[EXERCISE INSTRUCTIONS]: Repeat the entries shown below with every word and mark intact.

[Stored items from a collection]
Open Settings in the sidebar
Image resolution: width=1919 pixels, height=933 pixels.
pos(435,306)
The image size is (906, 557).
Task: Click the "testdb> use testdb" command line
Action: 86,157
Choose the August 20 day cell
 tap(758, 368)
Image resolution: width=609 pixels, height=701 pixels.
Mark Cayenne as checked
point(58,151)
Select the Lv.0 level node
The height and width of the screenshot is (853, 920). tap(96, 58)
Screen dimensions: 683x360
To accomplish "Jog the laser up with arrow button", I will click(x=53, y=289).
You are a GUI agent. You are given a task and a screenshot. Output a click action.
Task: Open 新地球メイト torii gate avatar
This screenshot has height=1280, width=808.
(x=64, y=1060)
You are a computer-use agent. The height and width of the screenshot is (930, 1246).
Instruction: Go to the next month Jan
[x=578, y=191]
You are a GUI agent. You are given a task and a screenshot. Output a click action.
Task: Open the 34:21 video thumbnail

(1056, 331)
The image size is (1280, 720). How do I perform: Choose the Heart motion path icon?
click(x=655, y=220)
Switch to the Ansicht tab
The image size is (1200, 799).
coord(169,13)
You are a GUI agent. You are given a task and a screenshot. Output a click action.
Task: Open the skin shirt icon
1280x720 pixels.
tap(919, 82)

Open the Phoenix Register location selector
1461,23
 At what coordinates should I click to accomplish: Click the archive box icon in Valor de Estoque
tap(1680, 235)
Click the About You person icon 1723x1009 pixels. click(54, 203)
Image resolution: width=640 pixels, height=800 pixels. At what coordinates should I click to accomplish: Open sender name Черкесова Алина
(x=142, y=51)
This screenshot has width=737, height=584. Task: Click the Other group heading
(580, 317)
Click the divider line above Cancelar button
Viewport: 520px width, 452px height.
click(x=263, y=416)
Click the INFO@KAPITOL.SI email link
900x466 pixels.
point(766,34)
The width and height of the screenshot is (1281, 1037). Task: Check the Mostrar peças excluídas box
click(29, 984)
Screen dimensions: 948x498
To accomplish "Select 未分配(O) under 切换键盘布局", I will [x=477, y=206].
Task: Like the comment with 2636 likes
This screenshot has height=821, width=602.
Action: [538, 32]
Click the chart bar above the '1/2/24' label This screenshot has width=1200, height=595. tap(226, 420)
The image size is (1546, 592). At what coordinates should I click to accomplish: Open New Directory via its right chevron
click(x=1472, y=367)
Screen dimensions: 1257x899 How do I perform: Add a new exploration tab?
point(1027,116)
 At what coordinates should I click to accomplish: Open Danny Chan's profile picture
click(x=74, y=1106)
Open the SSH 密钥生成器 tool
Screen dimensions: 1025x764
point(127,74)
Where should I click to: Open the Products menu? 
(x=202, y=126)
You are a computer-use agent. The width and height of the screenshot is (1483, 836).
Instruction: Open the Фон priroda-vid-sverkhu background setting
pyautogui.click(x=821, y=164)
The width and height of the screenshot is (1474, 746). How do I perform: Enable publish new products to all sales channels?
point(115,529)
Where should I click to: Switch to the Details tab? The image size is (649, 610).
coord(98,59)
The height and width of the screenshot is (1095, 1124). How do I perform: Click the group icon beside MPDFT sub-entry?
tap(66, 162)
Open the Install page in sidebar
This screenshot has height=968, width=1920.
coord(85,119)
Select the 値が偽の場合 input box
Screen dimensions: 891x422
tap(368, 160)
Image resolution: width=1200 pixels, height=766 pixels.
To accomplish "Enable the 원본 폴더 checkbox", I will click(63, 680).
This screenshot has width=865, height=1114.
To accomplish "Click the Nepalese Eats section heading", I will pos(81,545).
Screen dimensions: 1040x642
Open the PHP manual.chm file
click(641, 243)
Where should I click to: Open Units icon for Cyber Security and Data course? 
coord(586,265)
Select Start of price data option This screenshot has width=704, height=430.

[SOLUTION FOR THIS PROBLEM]:
Open Settings in the sidebar
Image resolution: width=1919 pixels, height=933 pixels.
pos(435,306)
The image size is (906, 557).
Task: Click the "testdb> use testdb" command line
Action: 86,157
Choose the August 20 day cell
 tap(758, 368)
Image resolution: width=609 pixels, height=701 pixels.
Mark Cayenne as checked
point(58,151)
Select the Lv.0 level node
The height and width of the screenshot is (853, 920). tap(96, 58)
Screen dimensions: 683x360
To accomplish "Jog the laser up with arrow button", I will click(x=53, y=289).
You are a GUI agent. You are given a task and a screenshot. Output a click action.
Task: Open 新地球メイト torii gate avatar
This screenshot has height=1280, width=808.
(x=64, y=1060)
You are a computer-use agent. The height and width of the screenshot is (930, 1246).
Instruction: Go to the next month Jan
[x=578, y=191]
You are a GUI agent. You are given a task and a screenshot. Output a click action.
Task: Open the 34:21 video thumbnail

(1056, 331)
The image size is (1280, 720). How do I perform: Choose the Heart motion path icon?
click(x=655, y=220)
Switch to the Ansicht tab
The image size is (1200, 799).
coord(169,13)
You are a GUI agent. You are given a task and a screenshot. Output a click action.
Task: Open the skin shirt icon
1280x720 pixels.
tap(919, 82)

Open the Phoenix Register location selector
1461,23
 At what coordinates should I click to accomplish: Click the archive box icon in Valor de Estoque
tap(1680, 235)
Click the About You person icon 1723x1009 pixels. click(54, 203)
Image resolution: width=640 pixels, height=800 pixels. At what coordinates should I click to accomplish: Open sender name Черкесова Алина
(x=142, y=51)
This screenshot has width=737, height=584. Task: Click the Other group heading
(580, 317)
Click the divider line above Cancelar button
Viewport: 520px width, 452px height.
click(x=263, y=416)
Click the INFO@KAPITOL.SI email link
900x466 pixels.
point(766,34)
The width and height of the screenshot is (1281, 1037). Task: Check the Mostrar peças excluídas box
click(29, 984)
Screen dimensions: 948x498
To accomplish "Select 未分配(O) under 切换键盘布局", I will [x=477, y=206].
Task: Like the comment with 2636 likes
This screenshot has height=821, width=602.
Action: [538, 32]
Click the chart bar above the '1/2/24' label This screenshot has width=1200, height=595. tap(226, 420)
The image size is (1546, 592). At what coordinates should I click to accomplish: Open New Directory via its right chevron
click(x=1472, y=367)
Screen dimensions: 1257x899 How do I perform: Add a new exploration tab?
point(1027,116)
 At what coordinates should I click to accomplish: Open Danny Chan's profile picture
click(x=74, y=1106)
Open the SSH 密钥生成器 tool
Screen dimensions: 1025x764
point(127,74)
Where should I click to: Open the Products menu? 
(x=202, y=126)
You are a computer-use agent. The width and height of the screenshot is (1483, 836).
Instruction: Open the Фон priroda-vid-sverkhu background setting
pyautogui.click(x=821, y=164)
The width and height of the screenshot is (1474, 746). How do I perform: Enable publish new products to all sales channels?
point(115,529)
Where should I click to: Switch to the Details tab? The image size is (649, 610).
coord(98,59)
The height and width of the screenshot is (1095, 1124). How do I perform: Click the group icon beside MPDFT sub-entry?
tap(66, 162)
Open the Install page in sidebar
This screenshot has height=968, width=1920.
coord(85,119)
Select the 値が偽の場合 input box
Screen dimensions: 891x422
tap(368, 160)
Image resolution: width=1200 pixels, height=766 pixels.
To accomplish "Enable the 원본 폴더 checkbox", I will click(63, 680).
This screenshot has width=865, height=1114.
To accomplish "Click the Nepalese Eats section heading", I will pos(81,545).
Screen dimensions: 1040x642
Open the PHP manual.chm file
click(641, 243)
Where should I click to: Open Units icon for Cyber Security and Data course? 
coord(586,265)
Select Start of price data option This screenshot has width=704, height=430.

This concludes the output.